Eccentric British fashion designer Paul Smith is currently presiding over a rollout of stores across the globe. Following on from the December 2005 opening of a bubblegum-pink store on Melrose Avenue, L.A., last week he was in Tokyo to unveil a four-story flagship in the Aoyama district. Later this year he will oversee the launch of stores in New York's SoHo and Paris' Saint Faubourg.

While other big brands like to keep the interiors of their emporiums as consistent as possible, Smith prefers to tailor each one to its surroundings. The Melrose Avenue location is divided into movie-style sets like a studio lot; a new outlet for his R. Newbold line in Osaka retains the original interior of the Japanese shrine-maker that once occupied the building; an 18th-century town house in the designer's native Nottingham retains many of its period features, despite having been turned into a retail space.

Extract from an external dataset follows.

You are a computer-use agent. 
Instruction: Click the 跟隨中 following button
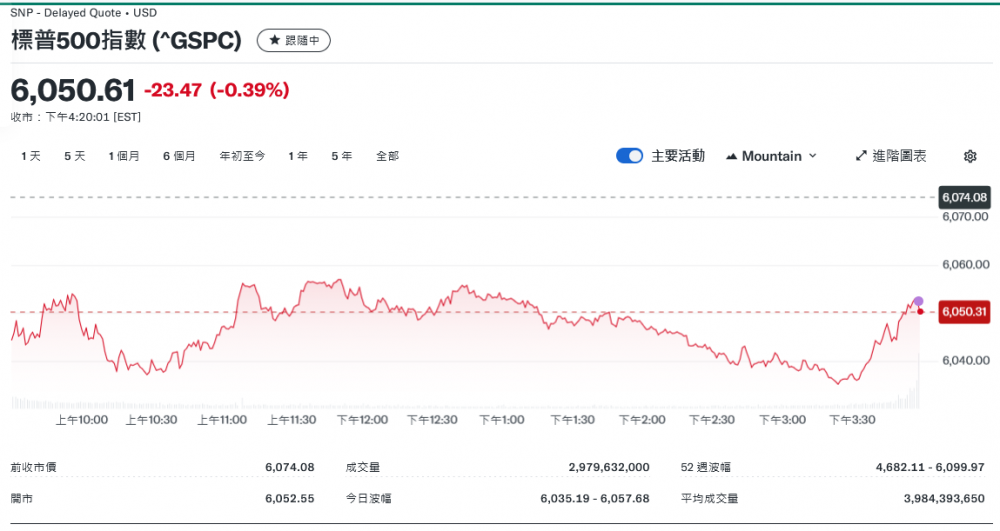(x=294, y=41)
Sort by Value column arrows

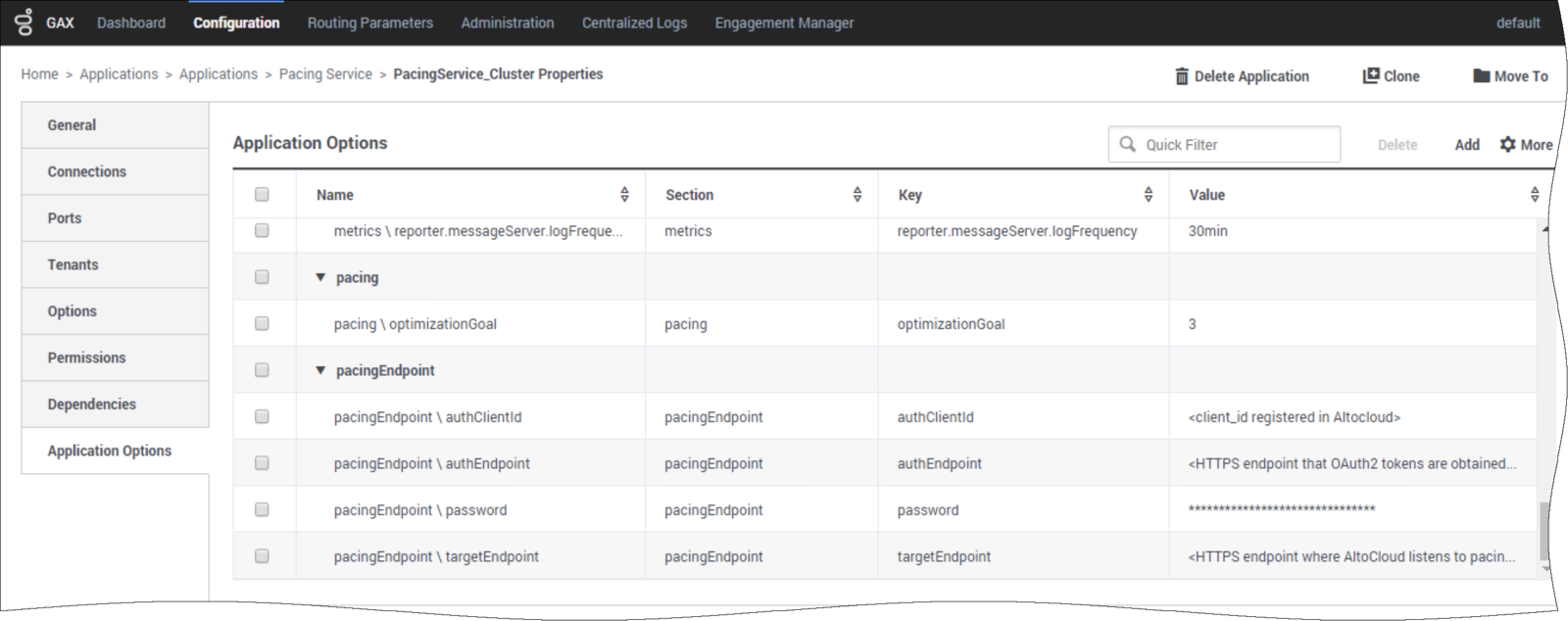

The new Aoyama store, which opened March 10, is also themed around its original function. Its glass and steel shell once served as part of the Idee interior retail chain run by Teruo Kurosaki, godfather of the Tokyo design scene and initiator of the Tokyo Designers Block event. "I've known and admired Kurosaki-san for years, since I first started coming to Japan," explains the tall, silver-haired designer, who is soon to turn 60. "When I heard that he was letting this building go, I said 'I've got to try and get this building to try and keep up the spirit of what he was doing.' So it's a kind of homage to his spirit and energy."